§ TASK PROMPT: Copy out each line featuring the string "icon" from the entries beneath.

(Records from a data source)
++++++

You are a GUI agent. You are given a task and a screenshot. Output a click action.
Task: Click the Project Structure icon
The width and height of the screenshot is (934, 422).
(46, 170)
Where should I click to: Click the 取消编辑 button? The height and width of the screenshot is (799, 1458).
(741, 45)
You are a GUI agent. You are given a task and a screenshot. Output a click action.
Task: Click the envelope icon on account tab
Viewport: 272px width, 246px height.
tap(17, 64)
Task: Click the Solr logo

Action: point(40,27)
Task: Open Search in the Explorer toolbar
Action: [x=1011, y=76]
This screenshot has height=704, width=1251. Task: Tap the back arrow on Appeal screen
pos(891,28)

++++++

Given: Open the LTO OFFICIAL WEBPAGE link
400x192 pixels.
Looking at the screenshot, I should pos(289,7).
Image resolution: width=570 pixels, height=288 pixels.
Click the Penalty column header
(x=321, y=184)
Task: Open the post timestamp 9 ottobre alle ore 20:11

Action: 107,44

++++++

§ ANSWER TO THE EXERCISE:
Task: Click the Project Structure icon
Task: Click the envelope icon on account tab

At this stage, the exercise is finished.